(Dataset entries)

+===+

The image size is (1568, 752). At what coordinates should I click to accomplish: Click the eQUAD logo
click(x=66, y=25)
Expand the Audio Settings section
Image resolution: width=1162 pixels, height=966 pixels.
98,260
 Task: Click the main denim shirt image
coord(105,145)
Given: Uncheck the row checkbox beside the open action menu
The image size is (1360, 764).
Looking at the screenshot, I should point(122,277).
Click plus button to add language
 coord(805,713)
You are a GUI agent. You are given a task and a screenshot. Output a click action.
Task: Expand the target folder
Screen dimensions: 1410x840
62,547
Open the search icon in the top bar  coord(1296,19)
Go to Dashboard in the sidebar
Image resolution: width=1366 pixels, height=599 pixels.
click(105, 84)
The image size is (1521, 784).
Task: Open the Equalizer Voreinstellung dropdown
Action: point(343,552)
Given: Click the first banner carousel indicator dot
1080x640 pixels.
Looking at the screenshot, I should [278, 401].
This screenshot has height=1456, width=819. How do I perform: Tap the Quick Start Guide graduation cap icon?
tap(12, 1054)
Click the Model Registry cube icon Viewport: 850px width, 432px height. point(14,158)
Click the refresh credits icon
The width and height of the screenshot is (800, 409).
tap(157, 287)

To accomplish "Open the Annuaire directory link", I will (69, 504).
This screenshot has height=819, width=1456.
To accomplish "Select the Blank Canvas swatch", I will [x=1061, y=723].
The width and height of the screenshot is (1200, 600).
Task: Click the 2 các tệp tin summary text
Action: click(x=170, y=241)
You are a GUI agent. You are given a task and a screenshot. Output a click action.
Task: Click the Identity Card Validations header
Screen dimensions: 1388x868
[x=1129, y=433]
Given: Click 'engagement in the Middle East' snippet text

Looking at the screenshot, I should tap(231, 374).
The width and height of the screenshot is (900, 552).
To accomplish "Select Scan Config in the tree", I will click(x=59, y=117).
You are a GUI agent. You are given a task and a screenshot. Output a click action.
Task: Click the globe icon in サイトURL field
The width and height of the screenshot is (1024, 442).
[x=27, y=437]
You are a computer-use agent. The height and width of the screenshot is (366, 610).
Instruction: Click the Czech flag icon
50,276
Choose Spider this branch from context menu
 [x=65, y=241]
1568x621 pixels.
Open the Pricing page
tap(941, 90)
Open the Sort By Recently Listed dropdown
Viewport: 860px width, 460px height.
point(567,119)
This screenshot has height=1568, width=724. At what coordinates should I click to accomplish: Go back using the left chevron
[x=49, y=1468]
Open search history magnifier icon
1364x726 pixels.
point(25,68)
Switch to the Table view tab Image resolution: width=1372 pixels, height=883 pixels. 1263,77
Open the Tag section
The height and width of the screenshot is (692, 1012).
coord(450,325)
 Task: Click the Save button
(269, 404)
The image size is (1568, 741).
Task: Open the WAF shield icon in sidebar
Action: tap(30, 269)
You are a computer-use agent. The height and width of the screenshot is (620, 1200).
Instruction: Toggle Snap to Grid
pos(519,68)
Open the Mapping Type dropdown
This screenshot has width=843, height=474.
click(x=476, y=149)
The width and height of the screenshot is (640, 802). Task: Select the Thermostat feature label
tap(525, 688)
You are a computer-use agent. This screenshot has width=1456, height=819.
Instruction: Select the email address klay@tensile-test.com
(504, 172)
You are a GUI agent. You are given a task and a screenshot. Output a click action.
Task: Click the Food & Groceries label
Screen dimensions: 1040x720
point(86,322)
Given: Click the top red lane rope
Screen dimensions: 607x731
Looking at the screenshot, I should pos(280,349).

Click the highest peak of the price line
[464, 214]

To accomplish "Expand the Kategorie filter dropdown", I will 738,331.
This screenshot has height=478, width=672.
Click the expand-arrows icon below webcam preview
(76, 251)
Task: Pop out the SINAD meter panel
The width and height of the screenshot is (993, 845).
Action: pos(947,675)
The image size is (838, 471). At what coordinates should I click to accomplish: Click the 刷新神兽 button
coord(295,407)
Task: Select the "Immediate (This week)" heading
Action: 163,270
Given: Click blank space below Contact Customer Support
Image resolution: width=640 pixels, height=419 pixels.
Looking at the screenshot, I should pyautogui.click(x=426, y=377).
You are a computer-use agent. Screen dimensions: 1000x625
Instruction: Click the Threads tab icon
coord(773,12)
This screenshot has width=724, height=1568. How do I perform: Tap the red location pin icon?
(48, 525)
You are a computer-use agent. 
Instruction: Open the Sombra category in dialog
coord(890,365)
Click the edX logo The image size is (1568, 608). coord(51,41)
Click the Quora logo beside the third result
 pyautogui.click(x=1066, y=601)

+===+

__Problem to work on__. Without changing a word, write out each entry again.

__The answer__.
The image size is (1568, 752). At what coordinates should I click to accomplish: Click the eQUAD logo
click(x=66, y=25)
Expand the Audio Settings section
Image resolution: width=1162 pixels, height=966 pixels.
98,260
 Task: Click the main denim shirt image
coord(105,145)
Given: Uncheck the row checkbox beside the open action menu
The image size is (1360, 764).
Looking at the screenshot, I should point(122,277).
Click plus button to add language
 coord(805,713)
You are a GUI agent. You are given a task and a screenshot. Output a click action.
Task: Expand the target folder
Screen dimensions: 1410x840
62,547
Open the search icon in the top bar  coord(1296,19)
Go to Dashboard in the sidebar
Image resolution: width=1366 pixels, height=599 pixels.
click(105, 84)
The image size is (1521, 784).
Task: Open the Equalizer Voreinstellung dropdown
Action: point(343,552)
Given: Click the first banner carousel indicator dot
1080x640 pixels.
Looking at the screenshot, I should [278, 401].
This screenshot has height=1456, width=819. How do I perform: Tap the Quick Start Guide graduation cap icon?
tap(12, 1054)
Click the Model Registry cube icon Viewport: 850px width, 432px height. point(14,158)
Click the refresh credits icon
The width and height of the screenshot is (800, 409).
tap(157, 287)

To accomplish "Open the Annuaire directory link", I will (69, 504).
This screenshot has height=819, width=1456.
To accomplish "Select the Blank Canvas swatch", I will [x=1061, y=723].
The width and height of the screenshot is (1200, 600).
Task: Click the 2 các tệp tin summary text
Action: click(x=170, y=241)
You are a GUI agent. You are given a task and a screenshot. Output a click action.
Task: Click the Identity Card Validations header
Screen dimensions: 1388x868
[x=1129, y=433]
Given: Click 'engagement in the Middle East' snippet text

Looking at the screenshot, I should tap(231, 374).
The width and height of the screenshot is (900, 552).
To accomplish "Select Scan Config in the tree", I will click(x=59, y=117).
You are a GUI agent. You are given a task and a screenshot. Output a click action.
Task: Click the globe icon in サイトURL field
The width and height of the screenshot is (1024, 442).
[x=27, y=437]
You are a computer-use agent. The height and width of the screenshot is (366, 610).
Instruction: Click the Czech flag icon
50,276
Choose Spider this branch from context menu
 [x=65, y=241]
1568x621 pixels.
Open the Pricing page
tap(941, 90)
Open the Sort By Recently Listed dropdown
Viewport: 860px width, 460px height.
point(567,119)
This screenshot has height=1568, width=724. At what coordinates should I click to accomplish: Go back using the left chevron
[x=49, y=1468]
Open search history magnifier icon
1364x726 pixels.
point(25,68)
Switch to the Table view tab Image resolution: width=1372 pixels, height=883 pixels. 1263,77
Open the Tag section
The height and width of the screenshot is (692, 1012).
coord(450,325)
 Task: Click the Save button
(269, 404)
The image size is (1568, 741).
Task: Open the WAF shield icon in sidebar
Action: tap(30, 269)
You are a computer-use agent. The height and width of the screenshot is (620, 1200).
Instruction: Toggle Snap to Grid
pos(519,68)
Open the Mapping Type dropdown
This screenshot has width=843, height=474.
click(x=476, y=149)
The width and height of the screenshot is (640, 802). Task: Select the Thermostat feature label
tap(525, 688)
You are a computer-use agent. This screenshot has width=1456, height=819.
Instruction: Select the email address klay@tensile-test.com
(504, 172)
You are a GUI agent. You are given a task and a screenshot. Output a click action.
Task: Click the Food & Groceries label
Screen dimensions: 1040x720
point(86,322)
Given: Click the top red lane rope
Screen dimensions: 607x731
Looking at the screenshot, I should pos(280,349).

Click the highest peak of the price line
[464, 214]

To accomplish "Expand the Kategorie filter dropdown", I will 738,331.
This screenshot has height=478, width=672.
Click the expand-arrows icon below webcam preview
(76, 251)
Task: Pop out the SINAD meter panel
The width and height of the screenshot is (993, 845).
Action: pos(947,675)
The image size is (838, 471). At what coordinates should I click to accomplish: Click the 刷新神兽 button
coord(295,407)
Task: Select the "Immediate (This week)" heading
Action: 163,270
Given: Click blank space below Contact Customer Support
Image resolution: width=640 pixels, height=419 pixels.
Looking at the screenshot, I should pyautogui.click(x=426, y=377).
You are a computer-use agent. Screen dimensions: 1000x625
Instruction: Click the Threads tab icon
coord(773,12)
This screenshot has width=724, height=1568. How do I perform: Tap the red location pin icon?
(48, 525)
You are a computer-use agent. 
Instruction: Open the Sombra category in dialog
coord(890,365)
Click the edX logo The image size is (1568, 608). coord(51,41)
Click the Quora logo beside the third result
 pyautogui.click(x=1066, y=601)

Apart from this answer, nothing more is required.